◆ Available data

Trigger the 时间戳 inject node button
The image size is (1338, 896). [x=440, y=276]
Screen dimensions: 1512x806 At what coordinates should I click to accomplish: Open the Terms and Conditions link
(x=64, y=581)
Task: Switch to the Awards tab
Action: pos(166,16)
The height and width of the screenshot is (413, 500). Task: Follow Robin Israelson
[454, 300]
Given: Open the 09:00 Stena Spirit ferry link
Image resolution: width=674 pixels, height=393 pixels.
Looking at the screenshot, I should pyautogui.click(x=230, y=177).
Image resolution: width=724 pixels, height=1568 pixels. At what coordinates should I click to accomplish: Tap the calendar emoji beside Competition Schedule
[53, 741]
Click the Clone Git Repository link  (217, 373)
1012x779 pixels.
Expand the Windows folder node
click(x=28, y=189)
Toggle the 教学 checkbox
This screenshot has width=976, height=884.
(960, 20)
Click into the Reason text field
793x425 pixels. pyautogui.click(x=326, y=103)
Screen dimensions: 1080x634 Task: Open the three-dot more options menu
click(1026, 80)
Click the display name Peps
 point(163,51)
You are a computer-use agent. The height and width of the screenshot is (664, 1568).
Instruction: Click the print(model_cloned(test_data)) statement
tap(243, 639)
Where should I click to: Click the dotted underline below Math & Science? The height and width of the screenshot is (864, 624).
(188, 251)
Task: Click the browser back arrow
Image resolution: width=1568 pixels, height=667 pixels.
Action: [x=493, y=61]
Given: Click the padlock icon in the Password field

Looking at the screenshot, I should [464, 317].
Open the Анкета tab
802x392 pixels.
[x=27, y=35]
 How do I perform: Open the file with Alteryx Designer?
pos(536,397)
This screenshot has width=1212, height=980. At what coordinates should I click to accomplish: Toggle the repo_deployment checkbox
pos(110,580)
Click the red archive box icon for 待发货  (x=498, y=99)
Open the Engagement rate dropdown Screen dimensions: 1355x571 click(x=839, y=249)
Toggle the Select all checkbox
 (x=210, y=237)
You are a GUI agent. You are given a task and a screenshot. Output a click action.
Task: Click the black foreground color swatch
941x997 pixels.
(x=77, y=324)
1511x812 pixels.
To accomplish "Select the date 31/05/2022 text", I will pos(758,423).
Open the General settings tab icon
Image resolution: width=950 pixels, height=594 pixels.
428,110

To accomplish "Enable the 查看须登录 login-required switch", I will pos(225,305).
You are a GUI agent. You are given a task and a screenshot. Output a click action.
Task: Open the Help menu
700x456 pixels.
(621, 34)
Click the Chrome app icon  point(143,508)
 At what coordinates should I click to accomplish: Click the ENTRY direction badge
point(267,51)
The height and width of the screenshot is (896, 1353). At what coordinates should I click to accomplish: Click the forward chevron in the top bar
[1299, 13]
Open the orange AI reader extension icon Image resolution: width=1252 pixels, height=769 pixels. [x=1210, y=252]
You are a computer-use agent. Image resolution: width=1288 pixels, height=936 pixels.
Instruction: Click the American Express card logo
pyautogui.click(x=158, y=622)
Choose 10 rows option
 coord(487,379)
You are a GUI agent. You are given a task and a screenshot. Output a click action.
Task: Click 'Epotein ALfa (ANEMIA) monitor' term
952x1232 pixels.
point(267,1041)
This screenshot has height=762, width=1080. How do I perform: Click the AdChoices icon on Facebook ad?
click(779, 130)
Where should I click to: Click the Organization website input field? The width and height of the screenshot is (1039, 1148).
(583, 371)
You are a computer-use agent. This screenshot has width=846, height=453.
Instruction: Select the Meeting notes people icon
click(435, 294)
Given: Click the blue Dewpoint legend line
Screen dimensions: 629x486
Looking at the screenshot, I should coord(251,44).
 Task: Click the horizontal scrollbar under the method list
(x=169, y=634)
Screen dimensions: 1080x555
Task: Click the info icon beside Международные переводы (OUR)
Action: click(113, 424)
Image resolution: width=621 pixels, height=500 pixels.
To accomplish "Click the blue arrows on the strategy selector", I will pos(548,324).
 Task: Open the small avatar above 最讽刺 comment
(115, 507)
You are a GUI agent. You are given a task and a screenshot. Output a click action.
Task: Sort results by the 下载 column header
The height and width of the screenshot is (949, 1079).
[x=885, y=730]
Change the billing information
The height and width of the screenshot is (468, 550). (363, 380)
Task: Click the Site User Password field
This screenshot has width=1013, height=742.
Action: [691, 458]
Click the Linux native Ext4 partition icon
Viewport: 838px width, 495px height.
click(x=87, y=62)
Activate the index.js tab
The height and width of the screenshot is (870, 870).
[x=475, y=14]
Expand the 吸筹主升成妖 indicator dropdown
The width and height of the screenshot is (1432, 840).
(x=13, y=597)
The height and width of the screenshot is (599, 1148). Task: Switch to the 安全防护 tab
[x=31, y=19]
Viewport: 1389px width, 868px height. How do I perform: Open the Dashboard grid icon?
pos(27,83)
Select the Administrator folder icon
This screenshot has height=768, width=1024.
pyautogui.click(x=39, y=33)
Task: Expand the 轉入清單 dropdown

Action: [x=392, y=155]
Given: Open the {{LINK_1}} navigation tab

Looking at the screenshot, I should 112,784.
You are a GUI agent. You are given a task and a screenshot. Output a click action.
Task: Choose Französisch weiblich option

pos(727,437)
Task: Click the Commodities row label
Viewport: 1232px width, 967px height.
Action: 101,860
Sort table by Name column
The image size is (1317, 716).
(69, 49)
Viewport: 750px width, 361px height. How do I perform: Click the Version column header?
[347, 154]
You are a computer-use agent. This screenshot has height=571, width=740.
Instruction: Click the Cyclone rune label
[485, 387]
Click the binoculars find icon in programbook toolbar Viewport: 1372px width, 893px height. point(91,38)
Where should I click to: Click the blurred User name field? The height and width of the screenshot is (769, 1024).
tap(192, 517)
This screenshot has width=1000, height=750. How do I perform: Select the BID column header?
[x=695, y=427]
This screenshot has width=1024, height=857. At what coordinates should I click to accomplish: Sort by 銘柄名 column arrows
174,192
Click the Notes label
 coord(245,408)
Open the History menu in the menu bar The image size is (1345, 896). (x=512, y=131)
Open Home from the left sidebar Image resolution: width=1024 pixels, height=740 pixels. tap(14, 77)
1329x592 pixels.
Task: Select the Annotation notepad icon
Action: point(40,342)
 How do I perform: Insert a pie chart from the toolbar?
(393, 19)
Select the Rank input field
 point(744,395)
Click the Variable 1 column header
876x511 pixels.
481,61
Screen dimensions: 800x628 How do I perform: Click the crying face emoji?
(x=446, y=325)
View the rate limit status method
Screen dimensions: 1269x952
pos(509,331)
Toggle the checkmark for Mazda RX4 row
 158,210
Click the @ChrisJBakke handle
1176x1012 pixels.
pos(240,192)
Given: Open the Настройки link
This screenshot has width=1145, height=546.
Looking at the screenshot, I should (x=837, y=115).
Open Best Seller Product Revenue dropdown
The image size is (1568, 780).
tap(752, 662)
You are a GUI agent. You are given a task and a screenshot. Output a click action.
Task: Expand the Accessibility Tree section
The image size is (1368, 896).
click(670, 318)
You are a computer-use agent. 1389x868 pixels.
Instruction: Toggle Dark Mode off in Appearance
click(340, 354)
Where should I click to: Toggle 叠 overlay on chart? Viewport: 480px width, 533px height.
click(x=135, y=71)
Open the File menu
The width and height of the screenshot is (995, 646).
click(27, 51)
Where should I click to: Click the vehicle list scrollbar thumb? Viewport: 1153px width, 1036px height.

◆ What is needed
Look through the records and gather every line containing "computer".

◆ Exercise answer
You are a computer-use agent. The height and width of the screenshot is (664, 1568).
You are a computer-use agent. Image resolution: width=1288 pixels, height=936 pixels.
You are a computer-use agent. This screenshot has width=846, height=453.
You are a computer-use agent. This screenshot has height=571, width=740.
You are a computer-use agent. 1389x868 pixels.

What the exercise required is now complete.